Task
Within the data below, copy each line where the string "more" is found.

Stored data
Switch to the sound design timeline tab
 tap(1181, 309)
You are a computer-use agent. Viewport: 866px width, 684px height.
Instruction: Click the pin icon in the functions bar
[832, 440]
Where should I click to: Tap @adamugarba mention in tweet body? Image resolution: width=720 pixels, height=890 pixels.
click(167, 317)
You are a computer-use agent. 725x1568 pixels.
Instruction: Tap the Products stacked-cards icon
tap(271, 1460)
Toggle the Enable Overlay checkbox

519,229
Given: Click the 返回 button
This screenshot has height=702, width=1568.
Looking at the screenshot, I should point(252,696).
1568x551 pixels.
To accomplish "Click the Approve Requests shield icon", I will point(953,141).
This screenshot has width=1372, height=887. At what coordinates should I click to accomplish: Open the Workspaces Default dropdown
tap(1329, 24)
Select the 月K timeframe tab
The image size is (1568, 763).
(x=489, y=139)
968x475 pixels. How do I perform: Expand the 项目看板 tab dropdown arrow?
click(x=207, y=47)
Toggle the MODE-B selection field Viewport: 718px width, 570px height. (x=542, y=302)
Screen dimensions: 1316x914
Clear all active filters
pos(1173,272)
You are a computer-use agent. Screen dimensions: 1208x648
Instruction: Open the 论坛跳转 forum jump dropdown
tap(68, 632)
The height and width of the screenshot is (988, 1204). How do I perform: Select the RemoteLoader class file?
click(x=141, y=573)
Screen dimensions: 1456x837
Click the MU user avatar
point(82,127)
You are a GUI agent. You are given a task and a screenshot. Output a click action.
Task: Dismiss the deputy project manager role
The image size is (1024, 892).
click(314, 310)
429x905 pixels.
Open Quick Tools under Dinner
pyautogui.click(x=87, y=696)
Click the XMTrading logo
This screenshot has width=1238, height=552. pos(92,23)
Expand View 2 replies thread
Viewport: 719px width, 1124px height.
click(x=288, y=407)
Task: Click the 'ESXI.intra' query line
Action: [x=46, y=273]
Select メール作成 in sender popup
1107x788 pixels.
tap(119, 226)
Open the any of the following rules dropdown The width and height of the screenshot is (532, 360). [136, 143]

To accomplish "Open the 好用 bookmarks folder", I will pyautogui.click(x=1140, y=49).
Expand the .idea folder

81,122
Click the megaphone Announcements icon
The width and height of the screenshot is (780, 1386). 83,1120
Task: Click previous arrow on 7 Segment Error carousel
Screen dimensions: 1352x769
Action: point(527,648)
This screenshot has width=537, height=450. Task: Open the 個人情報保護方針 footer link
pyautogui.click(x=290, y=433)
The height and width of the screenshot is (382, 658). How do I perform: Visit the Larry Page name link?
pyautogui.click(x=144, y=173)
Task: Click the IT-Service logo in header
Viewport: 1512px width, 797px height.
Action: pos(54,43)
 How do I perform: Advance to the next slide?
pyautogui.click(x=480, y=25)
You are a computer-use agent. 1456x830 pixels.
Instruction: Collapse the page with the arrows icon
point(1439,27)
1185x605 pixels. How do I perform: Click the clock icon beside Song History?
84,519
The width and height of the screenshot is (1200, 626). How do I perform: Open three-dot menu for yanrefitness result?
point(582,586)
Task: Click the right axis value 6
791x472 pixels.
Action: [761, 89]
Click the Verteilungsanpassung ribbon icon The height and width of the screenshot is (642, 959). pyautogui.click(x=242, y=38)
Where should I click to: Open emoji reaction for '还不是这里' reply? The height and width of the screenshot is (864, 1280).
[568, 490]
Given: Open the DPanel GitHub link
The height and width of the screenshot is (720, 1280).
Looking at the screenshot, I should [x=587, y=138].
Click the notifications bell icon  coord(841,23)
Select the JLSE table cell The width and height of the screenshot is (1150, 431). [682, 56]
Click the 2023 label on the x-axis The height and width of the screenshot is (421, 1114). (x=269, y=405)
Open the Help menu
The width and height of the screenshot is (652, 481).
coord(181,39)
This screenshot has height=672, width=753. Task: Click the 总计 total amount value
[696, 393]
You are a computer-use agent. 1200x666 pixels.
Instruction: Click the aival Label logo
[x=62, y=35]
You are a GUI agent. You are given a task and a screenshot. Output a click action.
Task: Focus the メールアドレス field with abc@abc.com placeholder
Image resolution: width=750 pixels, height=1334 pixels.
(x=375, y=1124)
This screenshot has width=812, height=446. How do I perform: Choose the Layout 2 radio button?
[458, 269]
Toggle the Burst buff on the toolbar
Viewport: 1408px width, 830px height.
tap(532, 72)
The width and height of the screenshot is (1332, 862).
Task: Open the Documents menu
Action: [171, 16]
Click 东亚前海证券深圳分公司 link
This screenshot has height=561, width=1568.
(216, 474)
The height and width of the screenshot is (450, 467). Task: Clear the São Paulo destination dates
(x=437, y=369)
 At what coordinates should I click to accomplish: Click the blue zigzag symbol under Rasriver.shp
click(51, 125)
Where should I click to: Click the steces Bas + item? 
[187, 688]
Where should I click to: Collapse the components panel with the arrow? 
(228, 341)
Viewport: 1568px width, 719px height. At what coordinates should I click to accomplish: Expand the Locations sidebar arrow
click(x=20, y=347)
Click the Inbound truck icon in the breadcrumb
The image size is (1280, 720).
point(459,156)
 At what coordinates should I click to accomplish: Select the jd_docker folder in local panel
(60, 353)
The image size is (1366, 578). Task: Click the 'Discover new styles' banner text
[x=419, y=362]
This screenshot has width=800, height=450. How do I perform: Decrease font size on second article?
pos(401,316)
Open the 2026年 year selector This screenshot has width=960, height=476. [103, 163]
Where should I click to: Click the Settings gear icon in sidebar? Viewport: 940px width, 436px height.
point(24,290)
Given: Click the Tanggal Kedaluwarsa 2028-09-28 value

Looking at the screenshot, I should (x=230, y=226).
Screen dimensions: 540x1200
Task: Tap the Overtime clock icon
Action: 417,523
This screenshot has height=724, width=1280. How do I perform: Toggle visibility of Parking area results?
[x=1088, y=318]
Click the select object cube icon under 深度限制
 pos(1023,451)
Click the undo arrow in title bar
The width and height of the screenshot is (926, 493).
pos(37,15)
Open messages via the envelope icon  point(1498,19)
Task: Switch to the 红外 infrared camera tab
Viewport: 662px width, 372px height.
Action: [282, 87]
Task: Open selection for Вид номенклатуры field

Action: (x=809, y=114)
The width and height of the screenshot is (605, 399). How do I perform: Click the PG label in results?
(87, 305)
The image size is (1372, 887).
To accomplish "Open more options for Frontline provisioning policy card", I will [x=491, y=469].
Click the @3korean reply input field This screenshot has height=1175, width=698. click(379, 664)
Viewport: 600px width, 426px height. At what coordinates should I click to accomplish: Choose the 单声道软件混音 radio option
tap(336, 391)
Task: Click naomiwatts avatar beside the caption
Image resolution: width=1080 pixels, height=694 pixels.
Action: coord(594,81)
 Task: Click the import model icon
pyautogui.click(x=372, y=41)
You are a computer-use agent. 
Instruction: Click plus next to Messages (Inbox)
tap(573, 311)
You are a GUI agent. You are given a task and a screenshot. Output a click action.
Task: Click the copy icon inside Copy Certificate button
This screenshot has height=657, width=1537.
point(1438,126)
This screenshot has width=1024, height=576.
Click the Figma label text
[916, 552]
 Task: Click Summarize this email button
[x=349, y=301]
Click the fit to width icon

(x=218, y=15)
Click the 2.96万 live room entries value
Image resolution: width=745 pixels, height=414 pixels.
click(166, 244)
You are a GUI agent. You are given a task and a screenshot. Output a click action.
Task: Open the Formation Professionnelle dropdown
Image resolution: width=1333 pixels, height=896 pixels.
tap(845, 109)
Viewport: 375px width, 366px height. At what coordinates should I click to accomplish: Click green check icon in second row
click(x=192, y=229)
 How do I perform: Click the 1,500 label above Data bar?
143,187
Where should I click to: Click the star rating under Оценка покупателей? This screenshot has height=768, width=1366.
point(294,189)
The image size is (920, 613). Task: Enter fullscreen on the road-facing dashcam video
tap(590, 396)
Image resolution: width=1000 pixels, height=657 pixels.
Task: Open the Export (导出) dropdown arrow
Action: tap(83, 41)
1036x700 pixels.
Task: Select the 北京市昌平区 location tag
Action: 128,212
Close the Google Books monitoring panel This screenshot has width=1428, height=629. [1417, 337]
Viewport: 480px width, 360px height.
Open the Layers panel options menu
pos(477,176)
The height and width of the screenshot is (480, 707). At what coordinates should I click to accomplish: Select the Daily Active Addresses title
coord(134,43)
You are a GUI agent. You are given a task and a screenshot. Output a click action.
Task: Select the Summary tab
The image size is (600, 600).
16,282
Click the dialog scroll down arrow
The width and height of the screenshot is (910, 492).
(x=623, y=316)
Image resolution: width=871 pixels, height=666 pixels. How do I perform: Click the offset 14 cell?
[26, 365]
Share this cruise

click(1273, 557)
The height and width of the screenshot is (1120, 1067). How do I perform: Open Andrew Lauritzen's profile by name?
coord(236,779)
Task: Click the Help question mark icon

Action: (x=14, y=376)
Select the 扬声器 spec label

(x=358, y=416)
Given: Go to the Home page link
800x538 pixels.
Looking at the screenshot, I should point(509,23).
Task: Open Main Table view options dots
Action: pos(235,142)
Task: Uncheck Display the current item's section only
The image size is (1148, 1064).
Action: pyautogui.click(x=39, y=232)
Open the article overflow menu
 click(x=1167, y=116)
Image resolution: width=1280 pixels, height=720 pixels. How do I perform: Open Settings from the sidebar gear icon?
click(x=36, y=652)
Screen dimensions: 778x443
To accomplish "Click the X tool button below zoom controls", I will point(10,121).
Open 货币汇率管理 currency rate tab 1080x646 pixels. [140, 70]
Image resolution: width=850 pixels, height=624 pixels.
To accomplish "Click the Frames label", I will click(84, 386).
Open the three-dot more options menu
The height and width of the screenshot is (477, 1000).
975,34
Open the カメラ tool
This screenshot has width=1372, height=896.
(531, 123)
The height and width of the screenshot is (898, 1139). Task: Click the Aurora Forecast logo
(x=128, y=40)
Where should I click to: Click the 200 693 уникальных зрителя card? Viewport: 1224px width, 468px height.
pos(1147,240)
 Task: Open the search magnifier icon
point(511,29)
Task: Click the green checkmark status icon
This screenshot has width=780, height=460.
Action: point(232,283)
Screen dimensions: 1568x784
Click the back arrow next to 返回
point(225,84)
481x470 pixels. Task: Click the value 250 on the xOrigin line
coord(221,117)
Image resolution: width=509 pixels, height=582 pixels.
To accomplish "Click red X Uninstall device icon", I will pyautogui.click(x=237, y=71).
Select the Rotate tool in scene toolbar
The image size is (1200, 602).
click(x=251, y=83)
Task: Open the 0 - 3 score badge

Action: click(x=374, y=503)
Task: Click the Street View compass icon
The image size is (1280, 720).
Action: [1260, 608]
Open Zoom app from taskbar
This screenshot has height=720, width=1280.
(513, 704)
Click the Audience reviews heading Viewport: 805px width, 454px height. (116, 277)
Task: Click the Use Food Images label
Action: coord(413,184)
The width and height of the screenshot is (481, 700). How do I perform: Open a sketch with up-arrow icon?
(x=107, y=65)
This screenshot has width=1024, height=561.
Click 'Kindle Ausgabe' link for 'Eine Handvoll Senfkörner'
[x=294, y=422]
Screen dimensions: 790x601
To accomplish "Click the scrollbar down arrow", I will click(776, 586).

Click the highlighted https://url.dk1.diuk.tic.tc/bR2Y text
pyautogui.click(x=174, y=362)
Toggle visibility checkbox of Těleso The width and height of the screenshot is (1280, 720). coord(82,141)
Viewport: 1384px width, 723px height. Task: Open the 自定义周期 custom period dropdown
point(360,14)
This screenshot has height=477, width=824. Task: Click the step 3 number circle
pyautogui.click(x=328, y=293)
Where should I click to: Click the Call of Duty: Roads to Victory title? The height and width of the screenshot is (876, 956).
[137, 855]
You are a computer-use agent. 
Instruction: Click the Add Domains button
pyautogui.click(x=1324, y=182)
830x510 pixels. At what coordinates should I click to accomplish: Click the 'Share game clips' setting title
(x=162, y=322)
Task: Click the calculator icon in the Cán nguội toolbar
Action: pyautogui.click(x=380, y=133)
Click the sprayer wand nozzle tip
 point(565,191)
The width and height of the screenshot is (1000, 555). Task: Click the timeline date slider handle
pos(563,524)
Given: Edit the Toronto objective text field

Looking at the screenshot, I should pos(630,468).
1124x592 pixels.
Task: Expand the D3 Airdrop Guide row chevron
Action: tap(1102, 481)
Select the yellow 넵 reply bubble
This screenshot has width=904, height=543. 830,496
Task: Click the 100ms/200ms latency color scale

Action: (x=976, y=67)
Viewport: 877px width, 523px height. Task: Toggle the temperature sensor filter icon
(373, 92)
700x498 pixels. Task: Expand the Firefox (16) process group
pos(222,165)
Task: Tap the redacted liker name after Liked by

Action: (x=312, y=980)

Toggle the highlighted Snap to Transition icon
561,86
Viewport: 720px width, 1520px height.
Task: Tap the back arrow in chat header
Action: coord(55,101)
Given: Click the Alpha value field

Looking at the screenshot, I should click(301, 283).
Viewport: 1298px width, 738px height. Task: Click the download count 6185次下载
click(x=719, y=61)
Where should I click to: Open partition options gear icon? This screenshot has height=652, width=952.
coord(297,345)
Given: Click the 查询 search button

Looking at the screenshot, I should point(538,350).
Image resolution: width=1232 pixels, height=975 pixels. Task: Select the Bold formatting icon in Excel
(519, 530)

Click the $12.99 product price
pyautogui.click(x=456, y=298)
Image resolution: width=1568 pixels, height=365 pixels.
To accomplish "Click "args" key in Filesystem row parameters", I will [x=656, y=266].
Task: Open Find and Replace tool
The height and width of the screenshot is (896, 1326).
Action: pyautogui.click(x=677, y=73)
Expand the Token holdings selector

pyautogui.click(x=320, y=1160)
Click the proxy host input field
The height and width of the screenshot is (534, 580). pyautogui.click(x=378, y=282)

Written response
To accomplish "Open more options for Frontline provisioning policy card", I will [x=491, y=469].
Open the three-dot more options menu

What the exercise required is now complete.